> _Prompt_: Set down, word for word, the part of the entries that opens with the line containing "Image resolution: width=800" and closes with the final line of the entries, both ends included.

> _Records to process_:

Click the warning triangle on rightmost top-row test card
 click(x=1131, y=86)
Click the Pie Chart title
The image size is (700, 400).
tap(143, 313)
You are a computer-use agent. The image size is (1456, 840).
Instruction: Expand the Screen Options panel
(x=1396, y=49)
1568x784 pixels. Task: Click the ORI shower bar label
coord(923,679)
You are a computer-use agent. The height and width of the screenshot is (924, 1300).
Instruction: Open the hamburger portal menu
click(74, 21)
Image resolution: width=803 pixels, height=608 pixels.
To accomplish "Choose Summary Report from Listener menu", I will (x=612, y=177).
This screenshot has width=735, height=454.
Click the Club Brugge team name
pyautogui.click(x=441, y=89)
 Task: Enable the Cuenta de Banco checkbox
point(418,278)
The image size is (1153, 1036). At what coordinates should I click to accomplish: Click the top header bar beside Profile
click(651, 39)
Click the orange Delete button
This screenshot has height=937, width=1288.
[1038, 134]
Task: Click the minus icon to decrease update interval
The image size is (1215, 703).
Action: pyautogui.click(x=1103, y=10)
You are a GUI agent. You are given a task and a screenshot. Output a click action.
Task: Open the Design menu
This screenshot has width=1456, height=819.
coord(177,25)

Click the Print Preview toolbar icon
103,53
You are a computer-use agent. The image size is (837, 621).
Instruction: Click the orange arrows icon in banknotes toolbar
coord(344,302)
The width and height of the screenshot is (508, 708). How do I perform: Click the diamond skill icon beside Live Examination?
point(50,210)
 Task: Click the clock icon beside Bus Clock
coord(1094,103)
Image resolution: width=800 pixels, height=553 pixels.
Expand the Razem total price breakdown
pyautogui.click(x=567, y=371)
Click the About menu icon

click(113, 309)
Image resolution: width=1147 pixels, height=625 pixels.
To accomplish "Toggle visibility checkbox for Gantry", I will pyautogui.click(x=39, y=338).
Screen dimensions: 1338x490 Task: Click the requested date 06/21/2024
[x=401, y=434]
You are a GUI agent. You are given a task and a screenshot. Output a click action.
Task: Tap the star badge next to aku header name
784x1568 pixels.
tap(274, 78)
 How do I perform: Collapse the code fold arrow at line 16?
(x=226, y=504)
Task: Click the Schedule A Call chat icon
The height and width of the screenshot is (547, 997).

> _Task answer_:
Image resolution: width=800 pixels, height=553 pixels.
Expand the Razem total price breakdown
pyautogui.click(x=567, y=371)
Click the About menu icon

click(113, 309)
Image resolution: width=1147 pixels, height=625 pixels.
To accomplish "Toggle visibility checkbox for Gantry", I will pyautogui.click(x=39, y=338).
Screen dimensions: 1338x490 Task: Click the requested date 06/21/2024
[x=401, y=434]
You are a GUI agent. You are given a task and a screenshot. Output a click action.
Task: Tap the star badge next to aku header name
784x1568 pixels.
tap(274, 78)
 How do I perform: Collapse the code fold arrow at line 16?
(x=226, y=504)
Task: Click the Schedule A Call chat icon
The height and width of the screenshot is (547, 997).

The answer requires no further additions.